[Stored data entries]
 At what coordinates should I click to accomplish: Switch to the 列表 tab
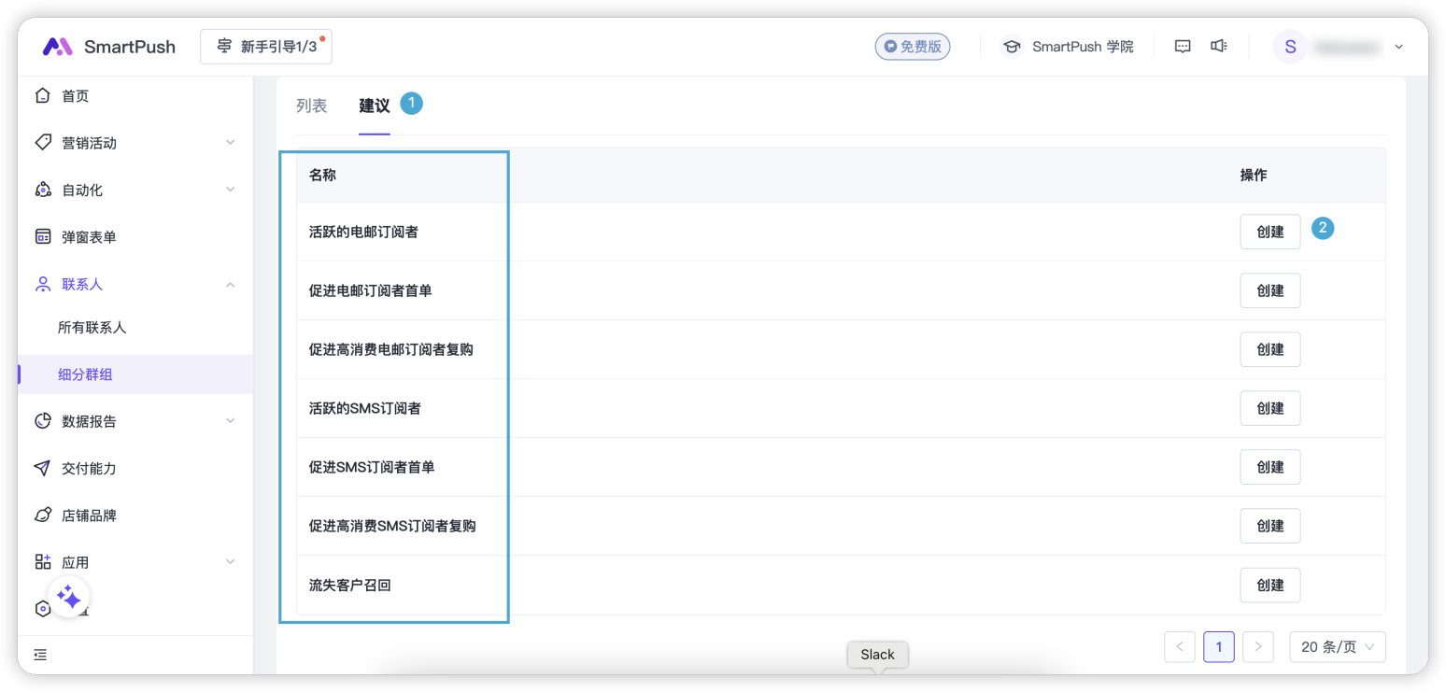[x=311, y=106]
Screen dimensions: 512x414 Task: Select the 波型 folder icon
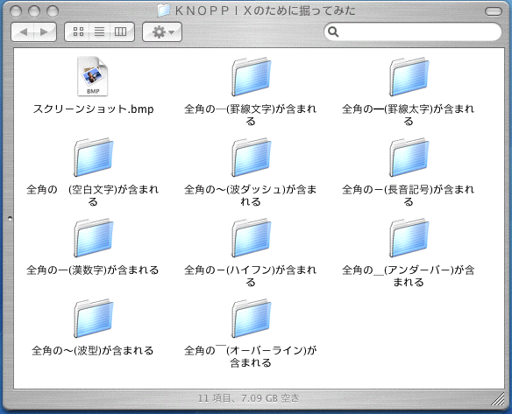(x=94, y=319)
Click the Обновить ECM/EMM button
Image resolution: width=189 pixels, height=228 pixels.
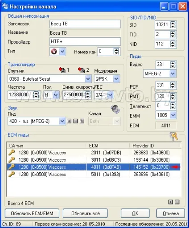[x=32, y=213]
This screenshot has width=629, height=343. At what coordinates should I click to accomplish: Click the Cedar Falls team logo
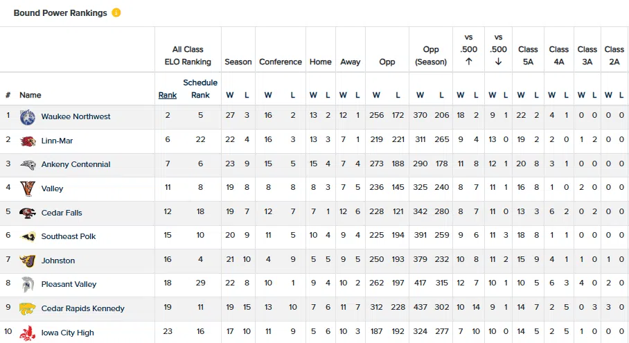[28, 213]
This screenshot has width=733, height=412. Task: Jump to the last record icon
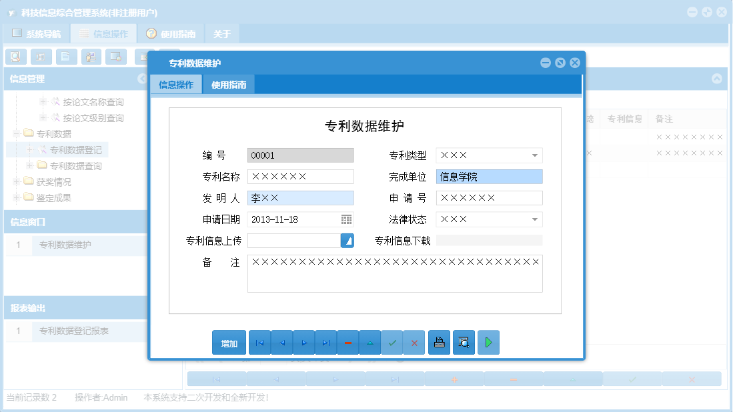point(326,342)
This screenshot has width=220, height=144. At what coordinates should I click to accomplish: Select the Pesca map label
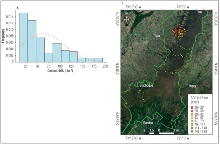pyautogui.click(x=193, y=86)
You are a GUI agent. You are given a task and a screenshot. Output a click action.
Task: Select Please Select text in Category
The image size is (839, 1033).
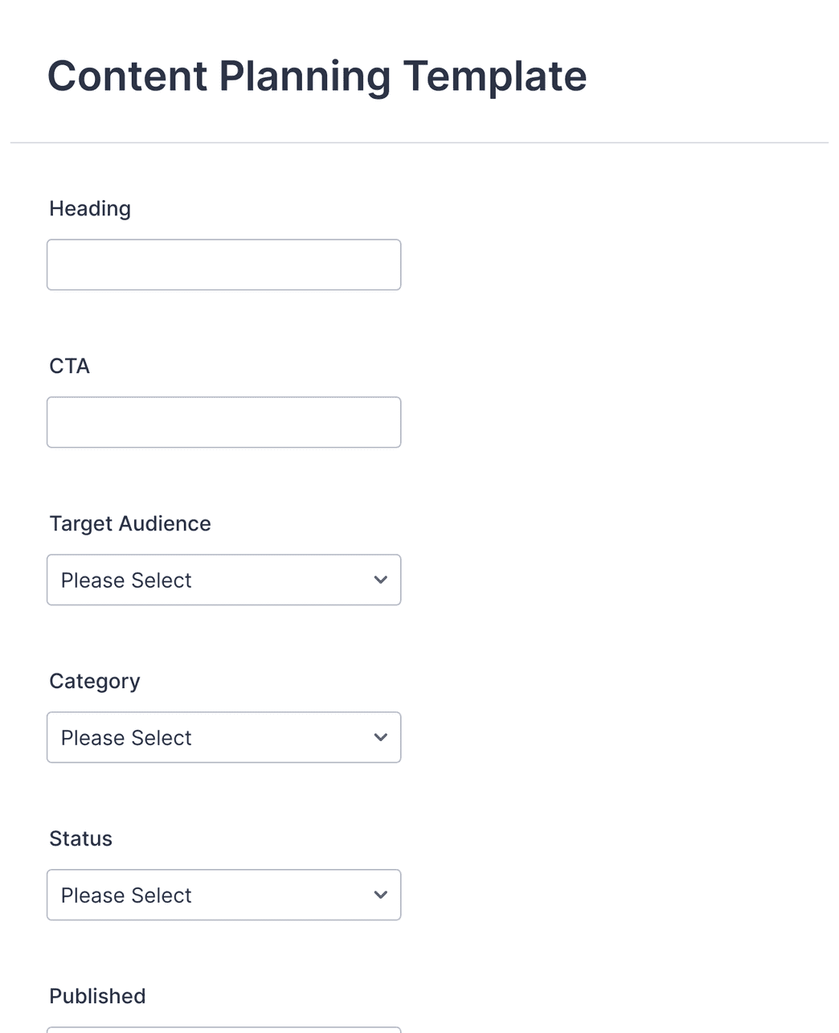[x=125, y=737]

# Task goal
All records are to be reproduced exactly; the pictures are to be omitted.

# Result of this task
 At what coordinates should I click to accomplish: Switch to the 列表 tab
[x=311, y=106]
Screen dimensions: 512x414 Task: Select the 波型 folder icon
(x=94, y=319)
Click the Обновить ECM/EMM button
Image resolution: width=189 pixels, height=228 pixels.
[x=32, y=213]
This screenshot has width=629, height=343. At what coordinates should I click to accomplish: Click the Cedar Falls team logo
[28, 213]
This screenshot has width=733, height=412. Task: Jump to the last record icon
point(326,342)
This screenshot has width=220, height=144. At what coordinates should I click to accomplish: Select the Pesca map label
pyautogui.click(x=193, y=86)
You are a GUI agent. You are given a task and a screenshot. Output a click action.
Task: Select Please Select text in Category
The image size is (839, 1033).
[x=125, y=737]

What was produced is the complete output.